* **Page extract**
******
THE CATACOMBS OF ROMANTICISM

WHEN he came to writing songs, Heine was no longer a man driven,
no longer a helpless vehicle for figures, feelings, moods, visions that
he could not control. His conscious mind took charge and brought him
out of his emotional tumult into clearer waters. He instinctively fought
shy of his imagination and gave it a wide berth, without realizing that
it was his imagination that had given him the garden that was now his,
the garden of song. Here, by ancient tradition, the sun always shines,
the air is still, flowers grow, birds sing. All that was lacking was the
notice: dream-figures not admitted. While he avoided anything
imaginative and in doing so avoided his deepest poetic impulses, desire
and suffering and Weltschmerz lived on in his songs as if under protest.
For now sentimentality is ironized, and where a note of melancholy
sounds, a tender impertinence is superadded. When Heine strolled in
this garden, he felt as if he was lord and master of his verse, it seemed to
him that he could shape it as he chose. But it only seemed so. If we look
closely, we find that his songs too are not all on the surface. They too
have their deeps and their surprises.
******
* **Given data**
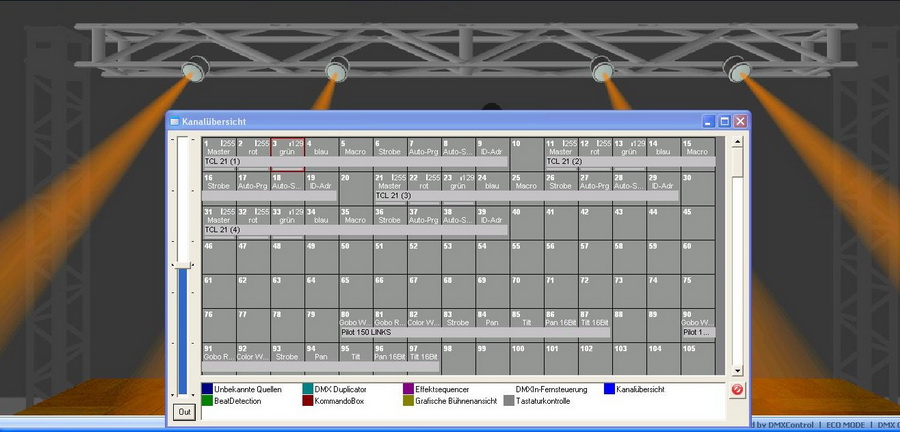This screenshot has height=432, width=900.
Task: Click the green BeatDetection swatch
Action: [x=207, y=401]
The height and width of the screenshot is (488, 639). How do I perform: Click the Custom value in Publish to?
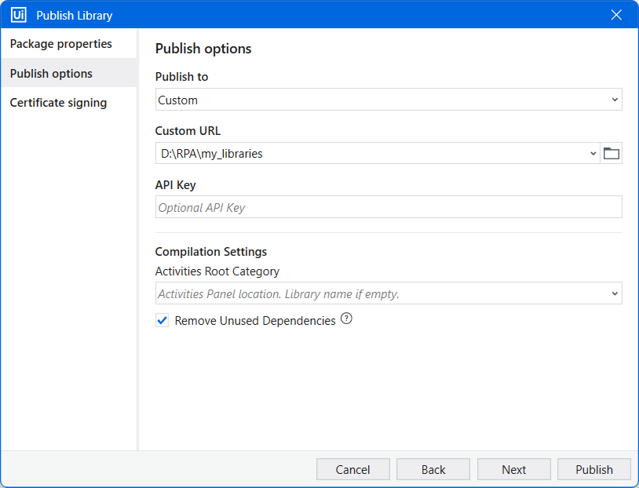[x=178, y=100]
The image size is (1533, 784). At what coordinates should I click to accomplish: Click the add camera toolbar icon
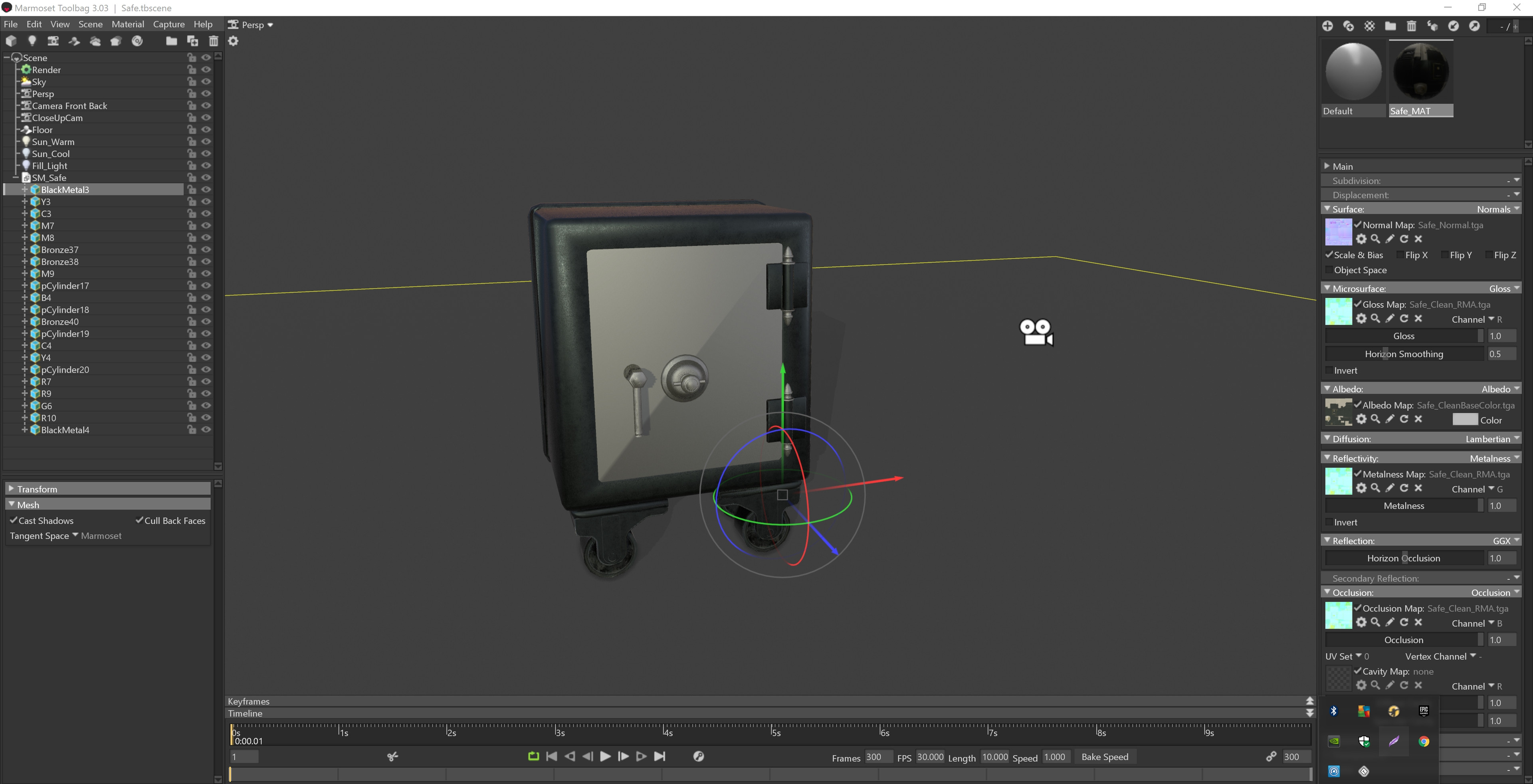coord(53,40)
******
* **Problem statement**
Please state which notice the passage on Heine's songs says was the only thing lacking in the garden of song. These lines have no connection to the passage on Heine's songs.

* **Reply to the exercise**
The notice "dream-figures not admitted."